Tuesday, October 19th, 2010

Yesterday morning I heard from my friend Paula that my book, Mamalita: An Adoption Memoir, was in stock and on the shelf at our favorite local indie bookstore, Book Passage in Corte Madera, California. As soon as I got the kids off to school and did everything else that needed to get done before I could do anything as self-indulgent as go look, I grabbed my car keys and drove over.

The bookseller at the store was very nice and pointed me to the table in front where the appealing cover of Mamalita might catch the eye of someone standing in line on the way to the cash register. (Thank you, Book Passage!) After that, he directed me to the “Parenting” section, where my book was shelved with other books about adoption: Susan Caughman’s You Can Adopt, Janis Cooke Newman’s The Russian Word for Snow, and Scott Simon’s recent Baby, We Were Meant for Each Other. Very good company, I’d say.

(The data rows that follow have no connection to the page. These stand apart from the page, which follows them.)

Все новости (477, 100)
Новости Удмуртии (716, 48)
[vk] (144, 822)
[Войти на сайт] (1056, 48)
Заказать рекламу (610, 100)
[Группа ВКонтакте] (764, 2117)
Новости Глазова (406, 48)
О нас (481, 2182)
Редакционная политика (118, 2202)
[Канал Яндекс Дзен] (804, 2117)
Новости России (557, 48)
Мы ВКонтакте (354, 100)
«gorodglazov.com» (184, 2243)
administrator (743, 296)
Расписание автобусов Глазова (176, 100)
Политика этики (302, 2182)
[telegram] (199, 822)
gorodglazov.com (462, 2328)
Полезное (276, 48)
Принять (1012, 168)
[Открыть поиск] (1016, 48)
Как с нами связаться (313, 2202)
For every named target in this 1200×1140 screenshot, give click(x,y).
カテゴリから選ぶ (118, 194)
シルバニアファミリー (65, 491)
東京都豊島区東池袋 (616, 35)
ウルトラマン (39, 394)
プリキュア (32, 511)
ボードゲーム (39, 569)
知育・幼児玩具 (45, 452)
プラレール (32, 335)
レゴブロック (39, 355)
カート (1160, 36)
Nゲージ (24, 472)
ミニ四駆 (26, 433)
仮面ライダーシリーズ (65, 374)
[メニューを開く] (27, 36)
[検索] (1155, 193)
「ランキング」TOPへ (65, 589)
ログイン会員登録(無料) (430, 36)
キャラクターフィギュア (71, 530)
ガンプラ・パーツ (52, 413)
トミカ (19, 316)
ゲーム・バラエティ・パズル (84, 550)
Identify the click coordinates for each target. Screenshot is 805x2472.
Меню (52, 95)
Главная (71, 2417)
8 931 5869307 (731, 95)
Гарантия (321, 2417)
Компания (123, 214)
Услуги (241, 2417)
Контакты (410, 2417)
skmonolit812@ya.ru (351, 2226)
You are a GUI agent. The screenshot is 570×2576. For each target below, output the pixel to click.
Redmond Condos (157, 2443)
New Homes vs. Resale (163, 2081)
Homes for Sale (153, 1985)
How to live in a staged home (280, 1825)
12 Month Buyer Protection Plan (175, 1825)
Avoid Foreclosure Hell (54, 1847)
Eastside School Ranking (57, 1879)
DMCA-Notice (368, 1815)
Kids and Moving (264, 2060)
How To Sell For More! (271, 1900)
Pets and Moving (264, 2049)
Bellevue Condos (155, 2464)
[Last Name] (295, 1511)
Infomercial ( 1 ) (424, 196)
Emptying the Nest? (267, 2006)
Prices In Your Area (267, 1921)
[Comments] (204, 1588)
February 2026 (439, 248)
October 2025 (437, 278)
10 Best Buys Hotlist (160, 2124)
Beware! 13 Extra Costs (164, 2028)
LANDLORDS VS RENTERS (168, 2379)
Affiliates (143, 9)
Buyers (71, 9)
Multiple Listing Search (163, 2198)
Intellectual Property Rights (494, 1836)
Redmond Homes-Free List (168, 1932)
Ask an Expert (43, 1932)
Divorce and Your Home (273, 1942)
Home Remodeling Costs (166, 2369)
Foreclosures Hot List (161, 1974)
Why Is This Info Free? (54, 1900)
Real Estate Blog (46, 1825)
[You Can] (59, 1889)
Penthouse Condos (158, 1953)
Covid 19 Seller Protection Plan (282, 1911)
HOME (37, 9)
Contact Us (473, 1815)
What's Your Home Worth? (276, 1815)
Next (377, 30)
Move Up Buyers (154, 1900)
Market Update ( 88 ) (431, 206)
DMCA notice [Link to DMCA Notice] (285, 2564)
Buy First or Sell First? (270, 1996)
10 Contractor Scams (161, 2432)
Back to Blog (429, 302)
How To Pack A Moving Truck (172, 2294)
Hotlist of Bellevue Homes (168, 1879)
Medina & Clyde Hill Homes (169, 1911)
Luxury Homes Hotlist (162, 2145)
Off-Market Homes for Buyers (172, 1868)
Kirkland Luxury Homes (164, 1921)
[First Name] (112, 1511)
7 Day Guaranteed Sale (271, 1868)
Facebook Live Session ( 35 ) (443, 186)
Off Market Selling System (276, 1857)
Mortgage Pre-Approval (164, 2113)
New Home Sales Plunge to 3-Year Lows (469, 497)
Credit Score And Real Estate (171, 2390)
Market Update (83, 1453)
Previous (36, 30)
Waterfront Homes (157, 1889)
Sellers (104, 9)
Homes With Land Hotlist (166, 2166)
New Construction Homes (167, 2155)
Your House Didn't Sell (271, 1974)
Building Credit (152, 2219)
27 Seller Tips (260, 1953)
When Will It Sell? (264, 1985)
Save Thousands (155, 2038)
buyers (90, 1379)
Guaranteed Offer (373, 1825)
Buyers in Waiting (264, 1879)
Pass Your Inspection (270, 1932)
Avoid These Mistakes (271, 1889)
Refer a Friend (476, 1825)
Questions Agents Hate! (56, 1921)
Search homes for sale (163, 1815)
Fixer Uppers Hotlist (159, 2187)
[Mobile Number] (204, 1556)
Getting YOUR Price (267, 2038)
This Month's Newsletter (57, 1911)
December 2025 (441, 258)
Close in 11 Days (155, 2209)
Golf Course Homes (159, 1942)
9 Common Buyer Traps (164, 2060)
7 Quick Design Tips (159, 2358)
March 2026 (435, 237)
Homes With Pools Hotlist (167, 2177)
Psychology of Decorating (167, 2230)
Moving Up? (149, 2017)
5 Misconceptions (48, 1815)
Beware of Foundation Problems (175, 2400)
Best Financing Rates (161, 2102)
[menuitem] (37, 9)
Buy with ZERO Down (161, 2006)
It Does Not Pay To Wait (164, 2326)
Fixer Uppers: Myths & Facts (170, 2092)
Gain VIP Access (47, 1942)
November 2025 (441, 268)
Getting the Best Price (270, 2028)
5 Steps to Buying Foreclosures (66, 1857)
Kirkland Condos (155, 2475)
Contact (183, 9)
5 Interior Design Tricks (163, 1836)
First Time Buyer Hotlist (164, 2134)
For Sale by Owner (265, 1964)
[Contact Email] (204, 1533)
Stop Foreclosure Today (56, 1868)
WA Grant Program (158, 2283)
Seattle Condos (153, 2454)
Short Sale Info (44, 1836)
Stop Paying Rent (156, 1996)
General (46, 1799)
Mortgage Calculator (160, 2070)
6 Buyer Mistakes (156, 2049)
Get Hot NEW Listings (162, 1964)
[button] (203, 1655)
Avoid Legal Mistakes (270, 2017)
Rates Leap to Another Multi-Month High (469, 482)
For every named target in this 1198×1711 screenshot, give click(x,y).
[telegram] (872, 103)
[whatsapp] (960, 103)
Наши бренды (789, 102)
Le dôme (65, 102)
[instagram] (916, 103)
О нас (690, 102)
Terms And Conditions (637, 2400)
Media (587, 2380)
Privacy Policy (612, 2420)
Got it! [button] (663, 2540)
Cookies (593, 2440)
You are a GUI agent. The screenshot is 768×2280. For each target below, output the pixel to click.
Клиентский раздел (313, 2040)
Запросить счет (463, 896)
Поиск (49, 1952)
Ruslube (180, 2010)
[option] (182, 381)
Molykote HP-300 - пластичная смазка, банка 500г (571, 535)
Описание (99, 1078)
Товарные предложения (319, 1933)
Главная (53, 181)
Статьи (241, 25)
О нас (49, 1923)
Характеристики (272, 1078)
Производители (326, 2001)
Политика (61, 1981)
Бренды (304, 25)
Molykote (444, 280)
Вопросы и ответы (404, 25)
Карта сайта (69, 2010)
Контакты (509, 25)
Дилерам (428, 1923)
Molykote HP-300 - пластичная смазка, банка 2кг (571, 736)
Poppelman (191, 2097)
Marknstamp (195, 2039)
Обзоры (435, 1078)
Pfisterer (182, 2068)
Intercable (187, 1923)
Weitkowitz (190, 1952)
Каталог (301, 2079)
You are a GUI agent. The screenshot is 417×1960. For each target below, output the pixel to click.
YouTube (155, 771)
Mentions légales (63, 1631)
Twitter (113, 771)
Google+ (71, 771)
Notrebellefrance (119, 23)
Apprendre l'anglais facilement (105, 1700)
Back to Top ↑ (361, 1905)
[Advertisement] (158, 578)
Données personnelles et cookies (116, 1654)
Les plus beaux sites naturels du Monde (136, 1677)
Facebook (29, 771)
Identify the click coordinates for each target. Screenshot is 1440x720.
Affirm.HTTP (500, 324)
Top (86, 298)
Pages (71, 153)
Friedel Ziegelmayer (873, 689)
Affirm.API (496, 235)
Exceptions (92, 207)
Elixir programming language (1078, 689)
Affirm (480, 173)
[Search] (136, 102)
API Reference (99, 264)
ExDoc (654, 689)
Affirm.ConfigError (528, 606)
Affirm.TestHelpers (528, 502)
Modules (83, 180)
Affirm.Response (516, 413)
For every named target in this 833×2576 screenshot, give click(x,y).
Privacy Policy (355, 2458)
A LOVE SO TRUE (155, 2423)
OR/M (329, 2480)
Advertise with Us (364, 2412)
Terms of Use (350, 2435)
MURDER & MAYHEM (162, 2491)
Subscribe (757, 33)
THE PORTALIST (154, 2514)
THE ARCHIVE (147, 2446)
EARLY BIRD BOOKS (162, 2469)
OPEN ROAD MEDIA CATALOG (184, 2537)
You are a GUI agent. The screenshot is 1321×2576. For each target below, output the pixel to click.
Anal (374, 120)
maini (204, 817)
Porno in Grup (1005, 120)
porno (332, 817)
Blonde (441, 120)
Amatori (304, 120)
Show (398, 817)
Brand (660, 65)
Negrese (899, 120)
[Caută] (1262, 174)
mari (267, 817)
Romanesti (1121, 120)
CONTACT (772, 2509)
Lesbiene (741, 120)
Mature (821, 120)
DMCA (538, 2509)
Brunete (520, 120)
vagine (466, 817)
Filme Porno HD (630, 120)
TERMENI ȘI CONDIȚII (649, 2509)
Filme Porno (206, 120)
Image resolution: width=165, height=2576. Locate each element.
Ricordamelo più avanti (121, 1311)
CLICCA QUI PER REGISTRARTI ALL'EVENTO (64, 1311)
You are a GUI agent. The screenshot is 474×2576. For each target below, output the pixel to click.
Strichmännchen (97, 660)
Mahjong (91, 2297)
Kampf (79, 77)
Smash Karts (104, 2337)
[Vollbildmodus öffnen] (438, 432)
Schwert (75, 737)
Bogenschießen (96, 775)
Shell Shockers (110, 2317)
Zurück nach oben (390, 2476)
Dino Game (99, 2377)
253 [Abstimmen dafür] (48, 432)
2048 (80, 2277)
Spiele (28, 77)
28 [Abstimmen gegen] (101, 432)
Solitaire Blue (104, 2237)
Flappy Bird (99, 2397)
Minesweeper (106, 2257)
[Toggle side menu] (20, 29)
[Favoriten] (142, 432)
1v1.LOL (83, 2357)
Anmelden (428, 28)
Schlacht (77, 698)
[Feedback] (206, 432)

One of my goals in writing Mamalita was to tell a real story about adoption, and in doing so, to contribute something lasting to the conversation about the subject. The thought was subconscious, but strong:  “This is what happened to us. What does our experience tell us about the experience of international adoption?” My book existing on the shelf is the first step to our story, and the story of others like us, being heard.

Please forgive me if I’m a little too excited to see Mamalita, finally, out in the world. It’s my first book, and I’m not a young writer bursting onto the scene. As the Book Passage bookseller said, when he saw me tearing up, “Publishing your first book is like giving birth.”

So I’ve heard. Or, for many of us, adopting your first baby.